White hair crowns elderly Doris, who sits prim and quiet in the second pew on Sunday, always, always in the same place. She never was a missionary, dodging anacondas in a humid rain forest, nor a wartime nurse just behind the front line, mopping the brows of the dying as shells roared overhead. But don’t be fooled, for hers is a stout heart. When cancer stole her breasts and then her husband of fifty years, she was a colossus. For a decade, she changed his colostomy bag, never once allowing her nose to wrinkle. It took her three days to summon the courage to view her ravaged, flat chested frame in a full length mirror, but didn’t flinch at the sight of those vivid scars. She breathed a prayer of thanks for breath, put her blouse back on and made his tea. She has been strong, a rock in a plaid skirt.

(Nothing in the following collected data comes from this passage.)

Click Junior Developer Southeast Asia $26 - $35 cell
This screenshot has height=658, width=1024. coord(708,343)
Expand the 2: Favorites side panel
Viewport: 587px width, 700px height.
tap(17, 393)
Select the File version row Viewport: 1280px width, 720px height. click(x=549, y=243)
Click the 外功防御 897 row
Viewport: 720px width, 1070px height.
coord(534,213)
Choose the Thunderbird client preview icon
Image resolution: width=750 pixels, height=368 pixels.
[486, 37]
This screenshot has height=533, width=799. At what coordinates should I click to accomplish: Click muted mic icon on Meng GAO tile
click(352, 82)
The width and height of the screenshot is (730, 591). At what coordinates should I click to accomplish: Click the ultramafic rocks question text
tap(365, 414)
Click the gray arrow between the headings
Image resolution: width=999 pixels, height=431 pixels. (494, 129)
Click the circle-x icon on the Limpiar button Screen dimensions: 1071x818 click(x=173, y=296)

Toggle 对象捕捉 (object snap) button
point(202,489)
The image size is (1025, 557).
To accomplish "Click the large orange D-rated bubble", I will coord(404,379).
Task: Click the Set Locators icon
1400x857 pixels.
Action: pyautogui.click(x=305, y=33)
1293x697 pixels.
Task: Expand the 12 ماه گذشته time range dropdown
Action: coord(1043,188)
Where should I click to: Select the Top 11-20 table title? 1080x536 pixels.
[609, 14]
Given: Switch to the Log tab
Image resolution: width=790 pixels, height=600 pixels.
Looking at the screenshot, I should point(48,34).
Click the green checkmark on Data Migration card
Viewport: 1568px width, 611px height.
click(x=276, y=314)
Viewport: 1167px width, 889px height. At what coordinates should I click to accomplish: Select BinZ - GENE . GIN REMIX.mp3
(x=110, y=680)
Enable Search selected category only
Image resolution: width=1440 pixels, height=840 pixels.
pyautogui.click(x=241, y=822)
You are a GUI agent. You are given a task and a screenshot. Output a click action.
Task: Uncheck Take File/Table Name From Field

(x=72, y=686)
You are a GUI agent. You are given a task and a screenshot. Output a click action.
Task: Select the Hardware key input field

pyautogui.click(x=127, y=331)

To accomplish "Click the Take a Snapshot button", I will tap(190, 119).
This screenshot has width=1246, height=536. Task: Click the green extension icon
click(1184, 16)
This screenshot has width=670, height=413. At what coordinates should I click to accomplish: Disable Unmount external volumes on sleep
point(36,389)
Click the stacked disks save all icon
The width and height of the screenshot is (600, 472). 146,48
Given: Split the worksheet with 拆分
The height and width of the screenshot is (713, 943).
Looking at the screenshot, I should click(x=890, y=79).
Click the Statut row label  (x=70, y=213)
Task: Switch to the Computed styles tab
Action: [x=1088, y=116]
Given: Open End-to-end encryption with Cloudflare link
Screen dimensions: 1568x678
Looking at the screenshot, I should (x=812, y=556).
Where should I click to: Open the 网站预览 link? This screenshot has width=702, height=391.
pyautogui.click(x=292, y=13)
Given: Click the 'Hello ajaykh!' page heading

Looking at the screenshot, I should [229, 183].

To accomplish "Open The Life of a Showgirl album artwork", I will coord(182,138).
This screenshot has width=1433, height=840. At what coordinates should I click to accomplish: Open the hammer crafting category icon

And now she sits in that same pew each Sunday, not because it is her place, but it used to be their place, together. 

But macho foolishness aside, let me say it again:

There’s no such thing as a strong person. 

Only a person with strengths, who is strong in some areas.

We all know that we all have weaknesses. 

But we are also weak because we are strong, because our strengths can become components in our weaknesses.

The unwavering, morally solid soul can lack compassion and struggle to show mercy.

 The zealous reformer becomes intolerant of others who don’t agree with their cause, or don’t sacrifice much for it. Their zeal distills into simmering anger and before long, they lose the ability to win others to their cause. Instead, they alienate. 

The tender-hearted giver becomes a pushover for manipulation, a willing target for scammers. 

The financially secure despise those who are lower on the ladder of affluence, dismissing them as lazy, flawed, or even unblessed.  

The independent enterprising type might be slow to ask for help. Head down, shoulders square, they march resolutely into oblivion. 

The big picture visionary is often useless on detail, because they find it boring. Vision is cast but flounders because strategy is not set.  

And then, whatever our character, we might show strength today and crumble tomorrow, in a different testing; some collapse because lethal circumstances conspired together, with a knockout punch result. 

The perception that we’re unilaterally strong is deceptive. People say that we’re strong and we believe them. Overly confident, blinded by their flattery, or deceived by our lack of self awareness, we stumble headlong. 

Perhaps we are painfully aware of our weaknesses. 

But have we ever asked the question: how do my strengths contribute to my weaknesses?

And perhaps the knowledge that there are no strong people, only people with strengths, will keep us more alert and awake.